AI Navigate

Multimodal Task Interference: A Benchmark and Analysis of History-Target Mismatch in Multimodal LLMs

arXiv cs.CL / 3/20/2026

📰 NewsIdeas & Deep AnalysisModels & Research

Key Points

  • Introduces a benchmark for task interference in multimodal LLMs across six tasks with history-target variations in three axes (modality mismatch, reasoning mismatch, and answer format mismatch).
  • Finds that interference is directionally biased: switching from text-only to image-based targets causes severe degradation, while the opposite transition yields less degradation.
  • Demonstrates that co-occurring mismatches amplify interference and that modality differences are the strongest driver, followed by answer format, with reasoning requirement shifts having minimal impact.
  • Includes experiments on both open-weight and proprietary models, highlighting practical implications for multimodal dialogue system design.

Abstract

Task interference, the performance degradation caused by task switches within a single conversation, has been studied exclusively in text-only settings despite the growing prevalence of multimodal dialogue systems.

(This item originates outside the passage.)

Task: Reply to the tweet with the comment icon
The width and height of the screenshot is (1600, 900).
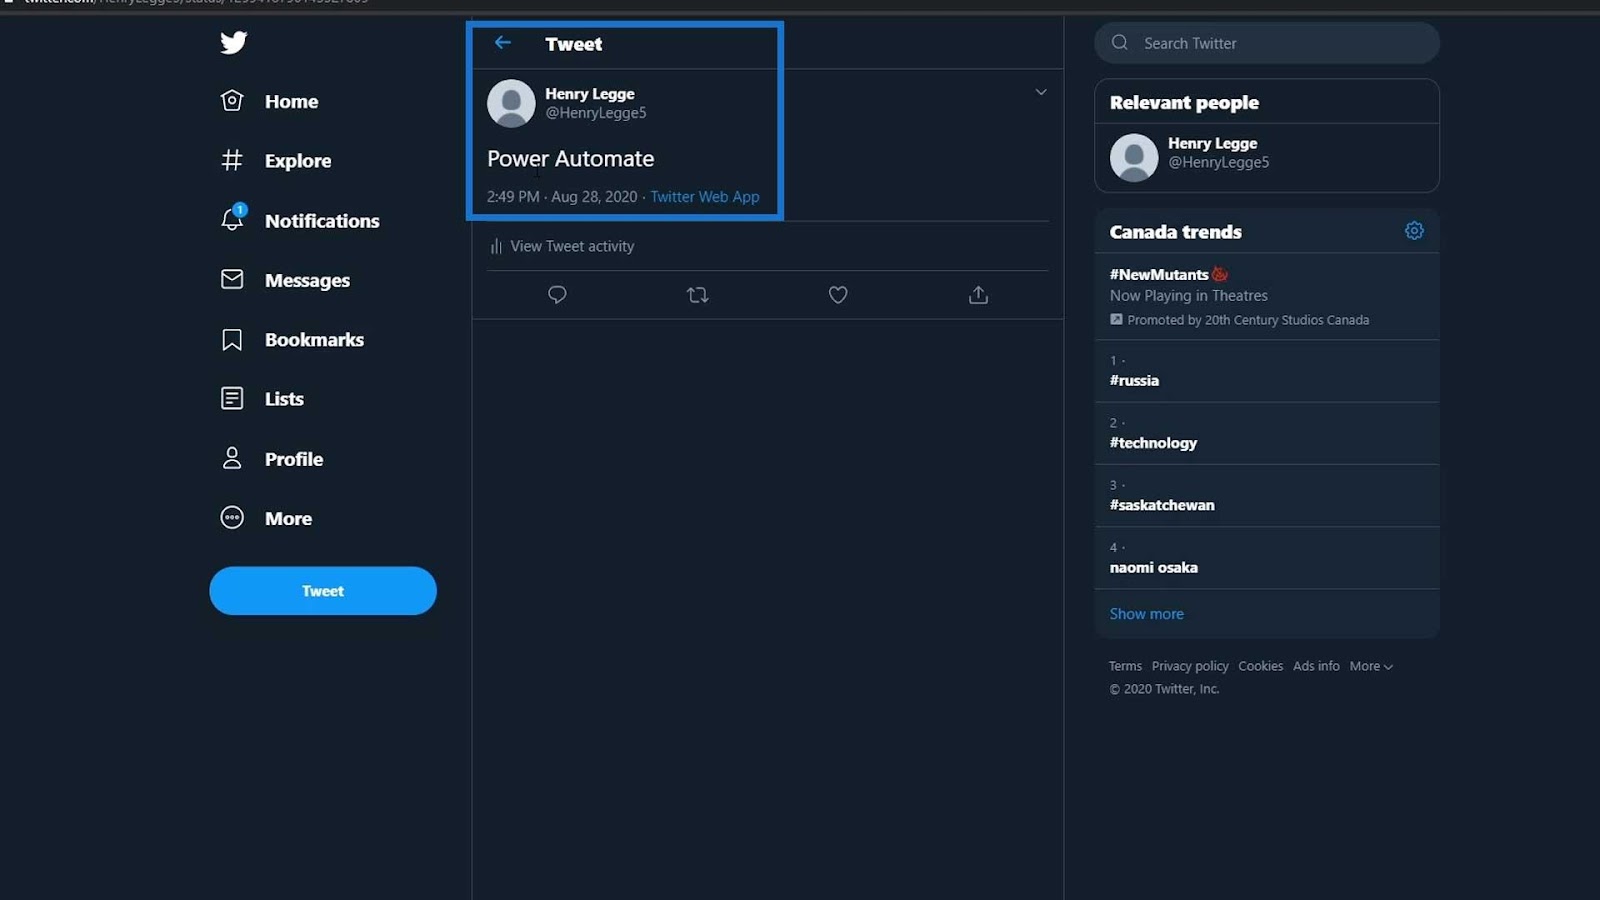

We introduce a benchmark for evaluating this phenomenon in multimodal LLMs, covering six tasks across text and vision with systematic variation of history-target along three axes: modality mismatch, reasoning mismatch, and answer format mismatch. Experiments on both open-weights and proprietary models reveal that task interference is highly directional: switching from text-only to image-based targets causes severe performance drops, while the reverse transition yields minimal degradation. Interference is further amplified when mismatches co-occur across multiple dimensions, and is driven most strongly by modality differences, followed by answer format, while reasoning requirement shifts cause minimal degradation.